The Duel - A Military Tale is the novella behind the esteemed film adaptation, The Duellists by Ridley Scott, which starred Keith Carradine as Armand d'Hubert and Harvey Keitel as Gabriel Féraud. The tale explores the concepts of honour and pride through the acts and lives of two men, d'Hubert and Féraud, who have very different ideas of what they mean. I reviewed the film in the previous post and now it is time to take a look at the novella.

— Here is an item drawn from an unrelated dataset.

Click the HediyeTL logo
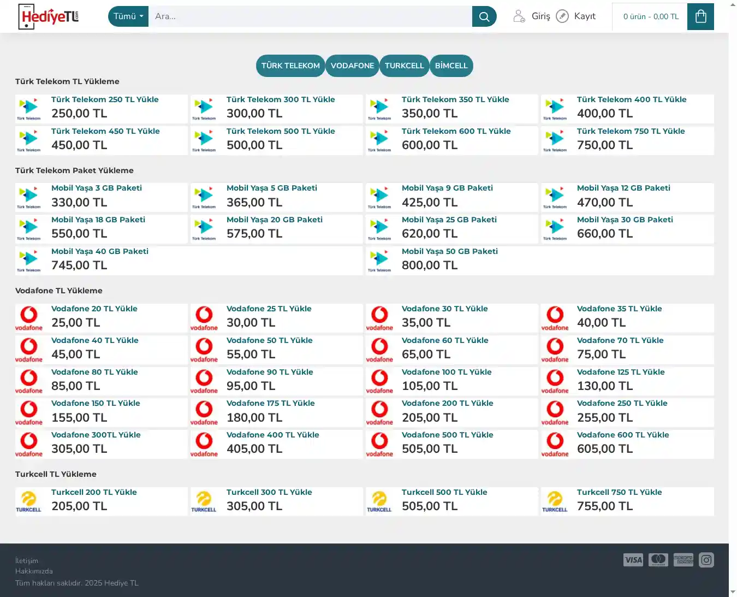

The story begins in 1801 with lieutenant d'Hubert walking the streets of Strasbourg, searching for a fellow lieutenant called Féraud who is wanted by their division general. He interrupts Féraud while he is being entertained by a popular lady at her party and Féraud takes the interruption and the consequent order to stay at his home personally, thinking that his honour has been injured. They end up fighting their first duel almost immediately, but Féraud is not satisfied by the encounter. Thus begins a tale that spans the next 16 years and follows the campaigns of Bonaparte where Féraud seeks out and challenges d'Hubert to various duels whenever a momentary peace allows him to do so.
Joseph Conrad's style of telling a story makes the characters feel a bit distant for most of the length of the novella. Though the tale is told from d'Hubert's perspective, his personality and thoughts of honour and pride are really only explored towards the end of the tale. Féraud remains even more distant, but the reader comes to understand his character also very late into the story. Partially because of this the story did not truly engage me until I had read almost all of it. It may be that the author wanted to keep the reader guessing, but I cannot but wonder if the natures of these two men could have been explored more fully from the very beginning, giving the readers a fuller perspective to the events that take place.
"A mere fighter all his life, a cavalry man, a sabreur, he conceived war with the utmost simplicity, as, in the main, a massed lot of personal contests, a sort of gregarious duelling. And here he had in hand a war of his own. He revived. The shadow of peace passed away from him like the shadow of death." - Joseph Conrad
But while Conrad did not reveal the tastiest aspects of the characters until the end, he does describe the fear and other emotions that run through d'Hubert's mind before the duels very well. And his description of the Russian campaign drew a truly horrible image of what it must have been like for Bonaparte's troops to march to war in that hostile, cold land, where those who fall behind end up as dark patches of frozen bodies in the white landscape.
I ended up enjoying this novella very much despite the somewhat slow beginning. The ending (not quite the same as in the film adaptation) was surprisingly touching and went deeper into the characters than the film did. Very much worth a read even if you've seen the film.